====== MATERIAL SUPPLIED ======

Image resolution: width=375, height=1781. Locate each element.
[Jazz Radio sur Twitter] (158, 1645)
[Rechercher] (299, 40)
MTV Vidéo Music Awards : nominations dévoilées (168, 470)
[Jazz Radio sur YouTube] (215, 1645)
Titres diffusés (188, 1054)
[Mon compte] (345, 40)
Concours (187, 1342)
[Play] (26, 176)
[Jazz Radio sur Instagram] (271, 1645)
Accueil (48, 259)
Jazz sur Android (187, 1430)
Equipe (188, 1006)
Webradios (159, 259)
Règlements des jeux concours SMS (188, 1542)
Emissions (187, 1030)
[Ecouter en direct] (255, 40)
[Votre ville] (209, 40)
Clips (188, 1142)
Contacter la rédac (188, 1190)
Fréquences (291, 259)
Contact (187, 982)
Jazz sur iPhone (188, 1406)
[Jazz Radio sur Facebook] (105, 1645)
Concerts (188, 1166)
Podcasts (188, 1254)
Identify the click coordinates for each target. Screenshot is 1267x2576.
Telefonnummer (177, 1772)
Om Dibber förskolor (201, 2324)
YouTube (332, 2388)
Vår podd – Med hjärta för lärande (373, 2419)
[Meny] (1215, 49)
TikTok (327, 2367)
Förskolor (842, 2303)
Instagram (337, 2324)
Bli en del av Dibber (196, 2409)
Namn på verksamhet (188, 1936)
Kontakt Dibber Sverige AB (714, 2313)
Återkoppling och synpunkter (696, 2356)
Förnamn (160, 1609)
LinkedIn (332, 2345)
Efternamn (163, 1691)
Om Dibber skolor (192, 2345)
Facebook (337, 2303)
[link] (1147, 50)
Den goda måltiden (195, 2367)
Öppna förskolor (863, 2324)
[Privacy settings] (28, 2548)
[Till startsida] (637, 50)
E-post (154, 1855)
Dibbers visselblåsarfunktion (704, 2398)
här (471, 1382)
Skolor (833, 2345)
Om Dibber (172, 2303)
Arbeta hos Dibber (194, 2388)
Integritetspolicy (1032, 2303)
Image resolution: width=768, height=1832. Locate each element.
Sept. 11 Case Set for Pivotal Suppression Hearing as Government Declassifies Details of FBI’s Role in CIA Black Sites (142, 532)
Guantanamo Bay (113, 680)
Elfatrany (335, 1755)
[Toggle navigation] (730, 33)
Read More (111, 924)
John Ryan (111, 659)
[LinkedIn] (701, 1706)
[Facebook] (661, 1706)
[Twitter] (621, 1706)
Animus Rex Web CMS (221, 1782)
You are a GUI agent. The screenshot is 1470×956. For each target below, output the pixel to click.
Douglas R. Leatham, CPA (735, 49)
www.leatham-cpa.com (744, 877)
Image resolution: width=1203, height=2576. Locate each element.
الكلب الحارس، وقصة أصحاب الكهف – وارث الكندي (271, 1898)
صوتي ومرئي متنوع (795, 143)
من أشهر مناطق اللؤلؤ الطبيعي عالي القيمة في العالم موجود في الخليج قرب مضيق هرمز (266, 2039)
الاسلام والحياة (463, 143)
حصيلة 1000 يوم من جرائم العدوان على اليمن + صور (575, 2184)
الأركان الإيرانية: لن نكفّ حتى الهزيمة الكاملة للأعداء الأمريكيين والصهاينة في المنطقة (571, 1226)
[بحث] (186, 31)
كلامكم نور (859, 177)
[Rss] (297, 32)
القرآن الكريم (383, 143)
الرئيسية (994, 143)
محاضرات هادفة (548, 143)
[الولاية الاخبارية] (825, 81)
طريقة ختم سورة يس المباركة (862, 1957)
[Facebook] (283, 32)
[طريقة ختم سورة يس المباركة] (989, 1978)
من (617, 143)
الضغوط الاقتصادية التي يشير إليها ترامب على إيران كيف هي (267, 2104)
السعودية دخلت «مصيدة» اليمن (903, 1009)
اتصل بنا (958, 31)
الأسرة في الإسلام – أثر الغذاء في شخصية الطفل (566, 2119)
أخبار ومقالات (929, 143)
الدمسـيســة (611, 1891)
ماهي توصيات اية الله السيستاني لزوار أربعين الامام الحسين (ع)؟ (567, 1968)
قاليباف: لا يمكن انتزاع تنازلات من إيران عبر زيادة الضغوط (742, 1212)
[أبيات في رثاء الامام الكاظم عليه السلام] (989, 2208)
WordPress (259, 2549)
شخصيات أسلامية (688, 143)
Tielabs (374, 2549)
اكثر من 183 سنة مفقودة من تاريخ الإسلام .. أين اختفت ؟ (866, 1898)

======

THE PROBLEM: Check every line of the data, and copy the ones that contain "الامام".

EXERCISE ANSWER:
ماهي توصيات اية الله السيستاني لزوار أربعين الامام الحسين (ع)؟ (567, 1968)
[أبيات في رثاء الامام الكاظم عليه السلام] (989, 2208)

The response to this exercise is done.